+++ Zitierter Textauszug +++

Workshop und Konzert mit Zawinul Legacy Band 3.0 und Tony Zawinul am Institut für Popularmusik (ipop) und in Grafenegg

 

Workshop

 

von Günther Wildner und Markus Geiselhart

Am 1. Juni 2024 fand im Wolkenturm in Grafenegg unter dem Titel „Joe Zawinul’s Music Odyssey“ ein spektakuläres Konzert statt. Daran beteiligt waren die „Zawinul All Star Big Band“, das radio.string.quartett erweitert zu einem Streichorchester, u.a. mit dem inn.wien ensemble und die Zawinul Legacy Band 3.0.

In der „Zawinul All Star Band“, sowie im Streichorchester, als auch im großen Finale, welches von dem mdw-Lehrenden Markus Geiselhart geleitet und arrangiert wurde, waren auch Studierende der mdw beteiligt.

+++ Einträge +++

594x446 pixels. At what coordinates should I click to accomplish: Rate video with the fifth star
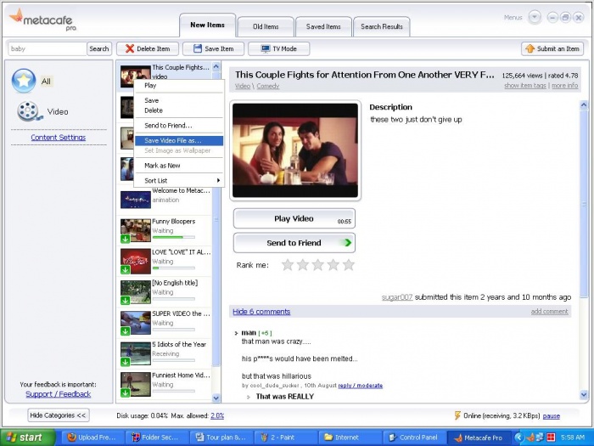coord(348,265)
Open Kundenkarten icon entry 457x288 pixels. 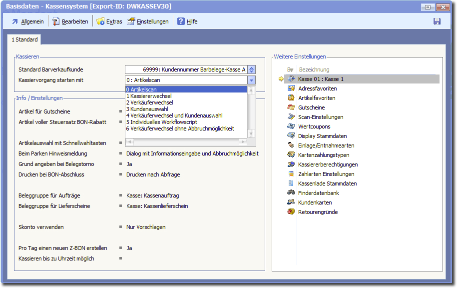coord(291,203)
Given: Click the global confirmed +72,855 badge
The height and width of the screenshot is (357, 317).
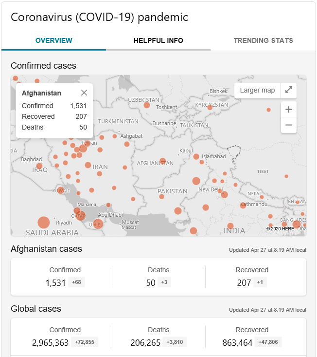Looking at the screenshot, I should 84,342.
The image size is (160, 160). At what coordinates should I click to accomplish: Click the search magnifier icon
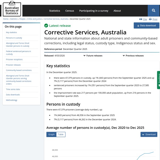tap(154, 10)
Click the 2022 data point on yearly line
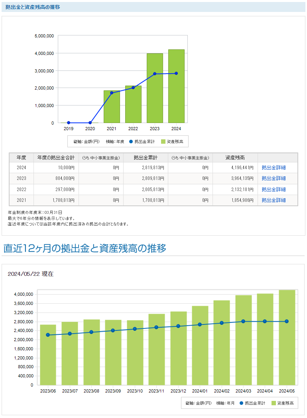This screenshot has height=418, width=307. click(x=133, y=88)
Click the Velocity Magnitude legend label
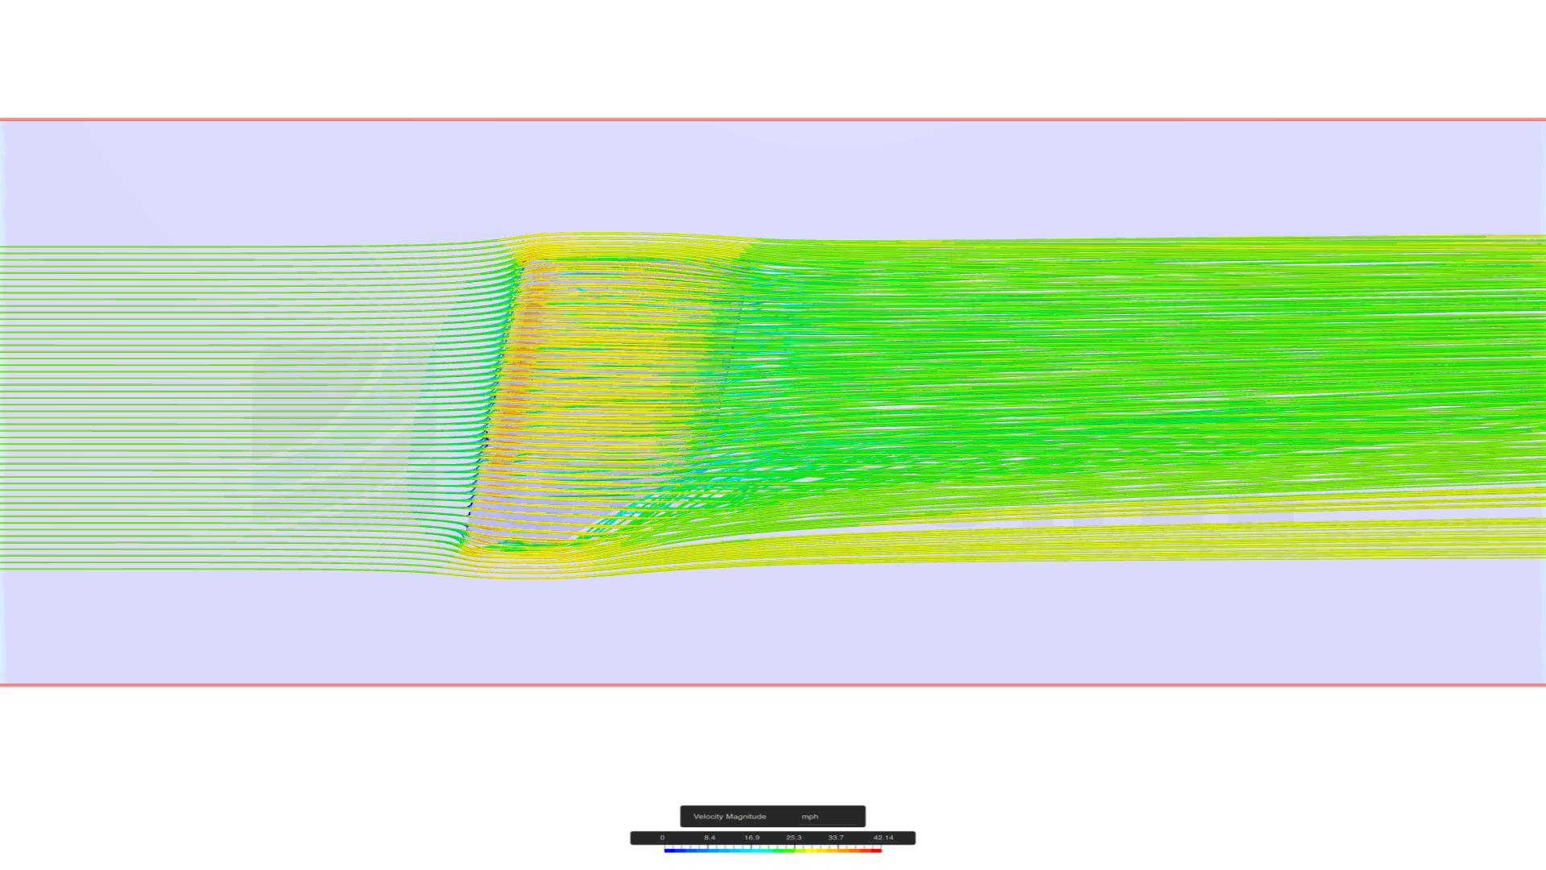This screenshot has height=870, width=1546. tap(730, 816)
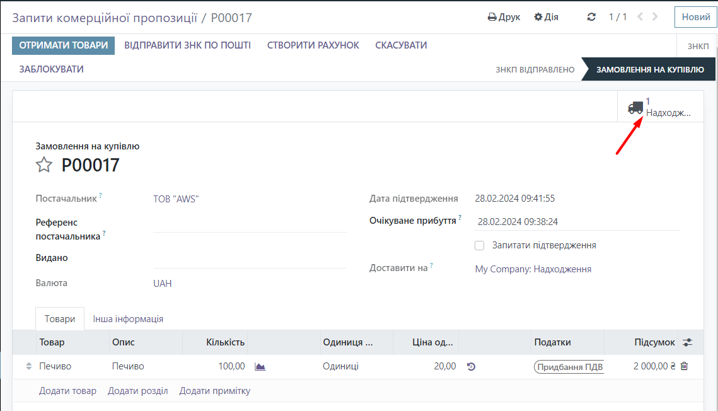Go to previous record with left arrow
Image resolution: width=718 pixels, height=411 pixels.
[x=640, y=17]
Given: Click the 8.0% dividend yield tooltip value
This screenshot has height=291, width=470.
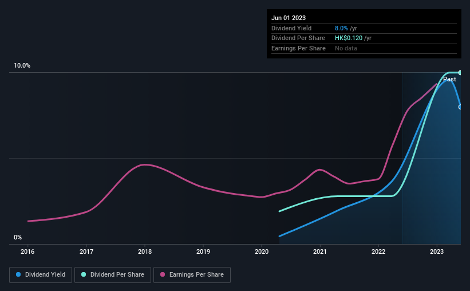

+++

▸ **Gestellte Aufgabe**
Gib den Textauszug über das Zawinul-Konzert in Grafenegg vollständig und Wort für Wort wieder.

▸ **Nachstehende Antwort**
Workshop und Konzert mit Zawinul Legacy Band 3.0 und Tony Zawinul am Institut für Popularmusik (ipop) und in Grafenegg

 

Workshop

 

von Günther Wildner und Markus Geiselhart

Am 1. Juni 2024 fand im Wolkenturm in Grafenegg unter dem Titel „Joe Zawinul’s Music Odyssey“ ein spektakuläres Konzert statt. Daran beteiligt waren die „Zawinul All Star Big Band“, das radio.string.quartett erweitert zu einem Streichorchester, u.a. mit dem inn.wien ensemble und die Zawinul Legacy Band 3.0.

In der „Zawinul All Star Band“, sowie im Streichorchester, als auch im großen Finale, welches von dem mdw-Lehrenden Markus Geiselhart geleitet und arrangiert wurde, waren auch Studierende der mdw beteiligt.